Woodford Investment Management

LONDON – Neil Woodford, the former UK star stockpicker whose investment firm collapsed in 2019, apologized for losses to investors when he shared plans to make a comeback with a new company.

Woodford said in an interview with The Telegraph published Saturday that he was “very sorry for what I did wrong”.

The fund manager also announced that he would be launching a new investment firm, Woodford Capital Management Partners, in Jersey. The company will reportedly only raise money from professional investors and focus on the biotech, UK life sciences and healthcare sectors.

Support for higher-risk early-stage and unlisted companies in these areas, as well as the poor performance of other stock selections, resulted in a wave of investor withdrawals from the Woodford Equity Income Fund. This led to the suspension and eventual liquidation of the fund, forcing the UK’s best-known fund manager to close down its first firm, Woodford Investment Management, in October 2019. The suspension and closure of the fund meant ordinary investors had to wait months to get their money back.

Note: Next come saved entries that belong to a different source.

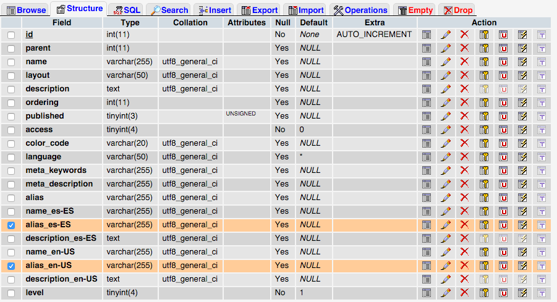This screenshot has height=302, width=557.
Task: Click the red Empty table link
Action: point(415,10)
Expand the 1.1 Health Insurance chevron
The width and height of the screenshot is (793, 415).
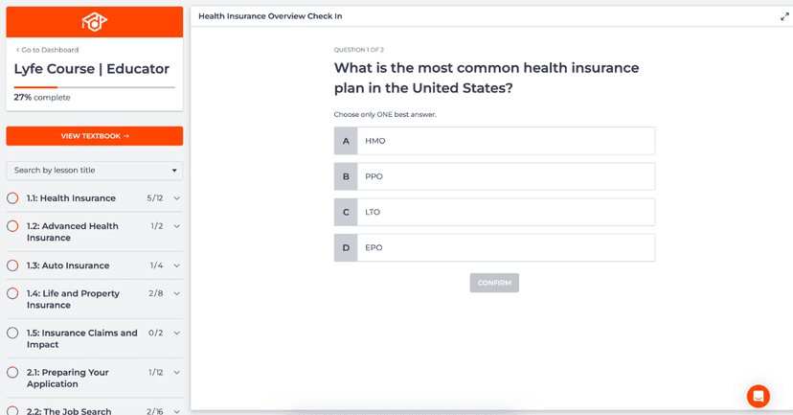pyautogui.click(x=177, y=198)
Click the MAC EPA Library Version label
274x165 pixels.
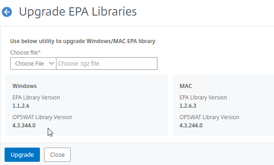point(203,98)
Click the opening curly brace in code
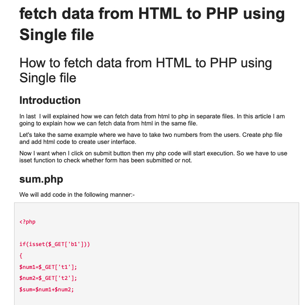304x305 pixels. pos(21,256)
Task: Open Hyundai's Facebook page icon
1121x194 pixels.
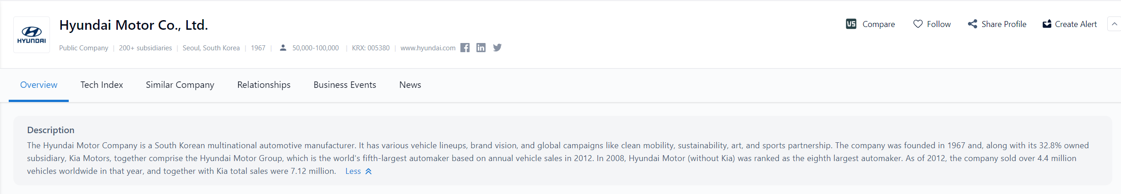Action: coord(465,48)
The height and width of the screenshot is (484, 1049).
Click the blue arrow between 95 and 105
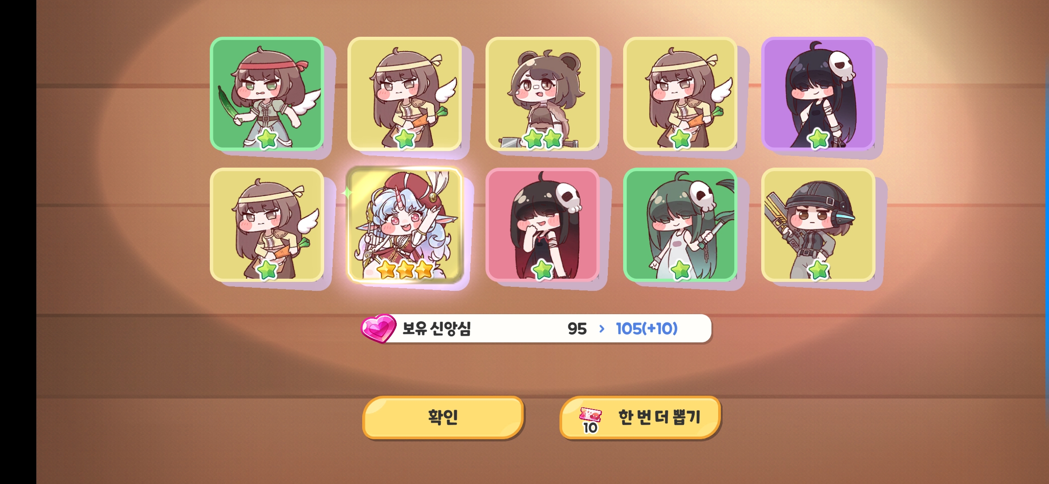[602, 329]
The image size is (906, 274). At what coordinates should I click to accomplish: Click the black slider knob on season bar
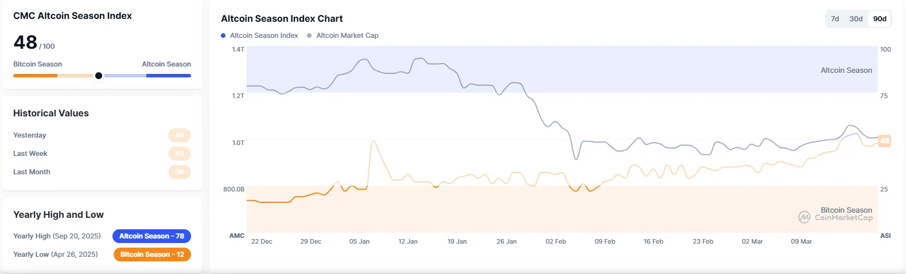[99, 76]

Woodford made a name for himself in the dotcom bubble by foregoing expensive tech stocks and selling banks while at Invesco in the run-up to the financial crisis.

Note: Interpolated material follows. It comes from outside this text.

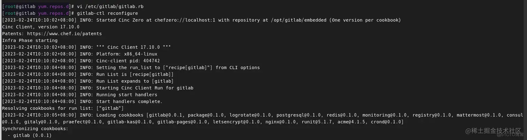Click the 'Running start handlers' line
The image size is (527, 140).
pos(127,95)
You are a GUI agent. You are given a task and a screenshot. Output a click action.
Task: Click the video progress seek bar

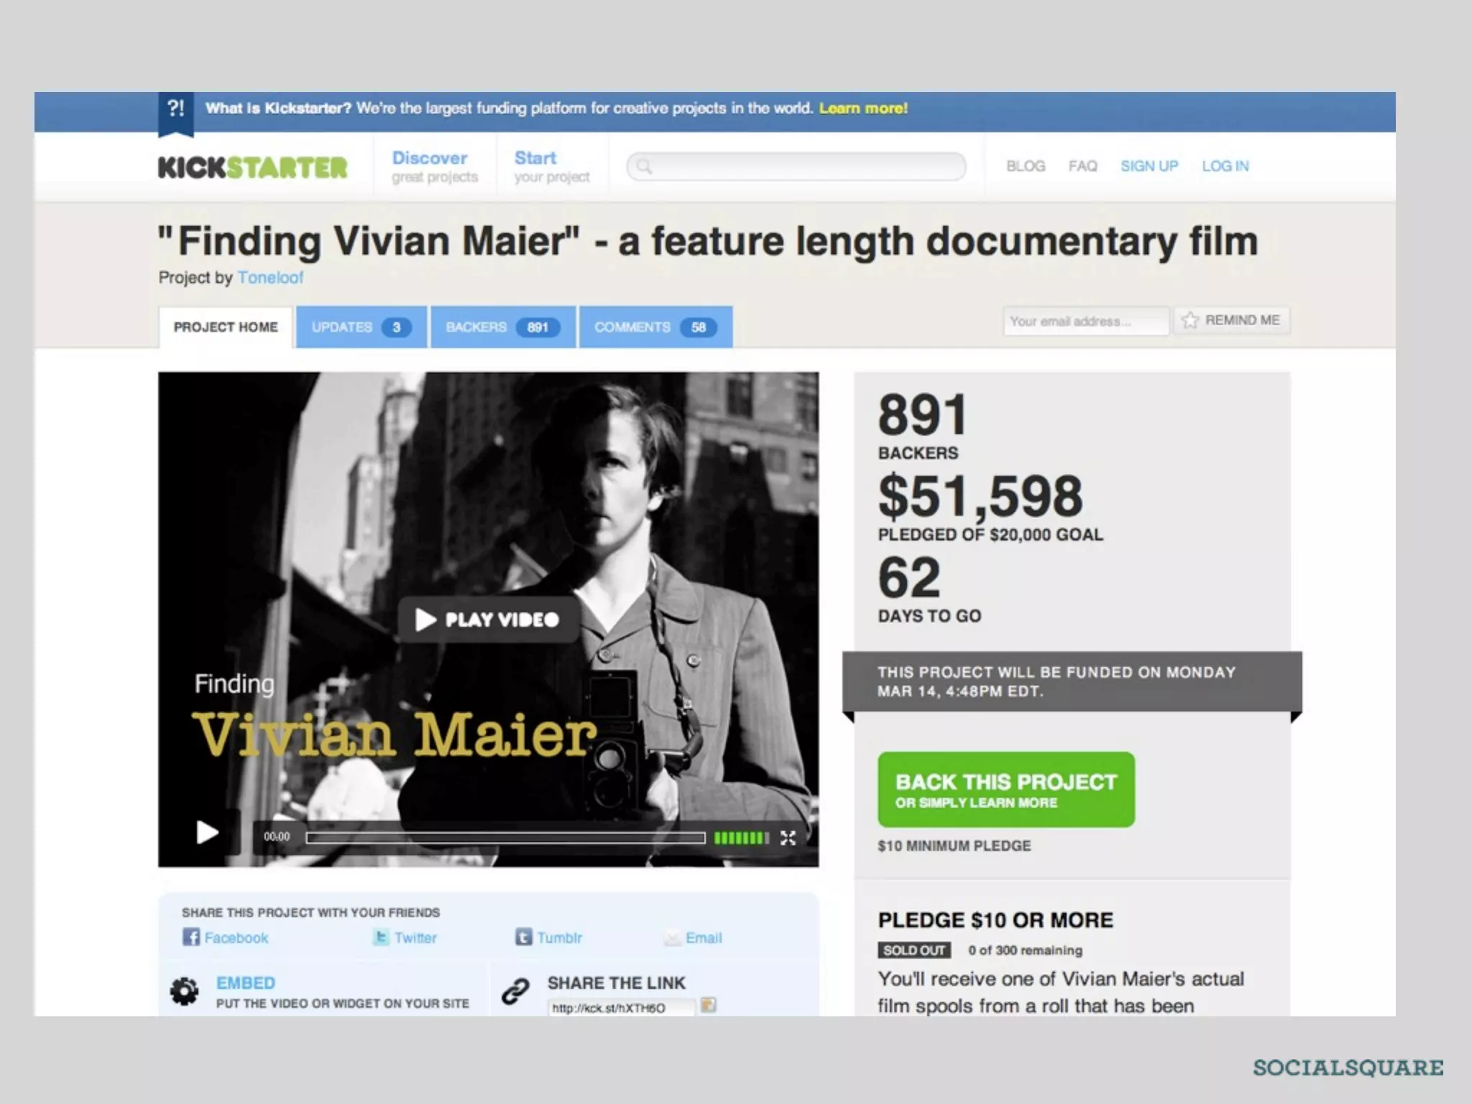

Woodford said in the Telegraph interview that for the rest of his life he “didn’t want to hide and beat me up over things that happened almost two years ago”.

The UK regulator, the Financial Conduct Authority, is still investigating the events that led to the suspension of the Woodford Fund.

In the interview, Woodford defended his previous company’s culture, saying that media testing “hurts”.

He also targeted Link Fund Solutions fund management team to close Wood Equity Income.

“I didn’t make the decision to suspend the fund, I didn’t make the decision to liquidate the fund,” said Woodford.

“As history will now show, those decisions were incredibly damaging to investors and were not mine,” he added, saying they were “left decisions.”

A Link Fund Solutions spokesperson was not immediately available to comment on Woodford’s remarks when contacted by CNBC.

According to an article in Investment Week, Link has disproved Woodford’s claim that any suggestion that the company “was unaware of the possibility of suspension or had no discussion of the decision to suspend is wrong”.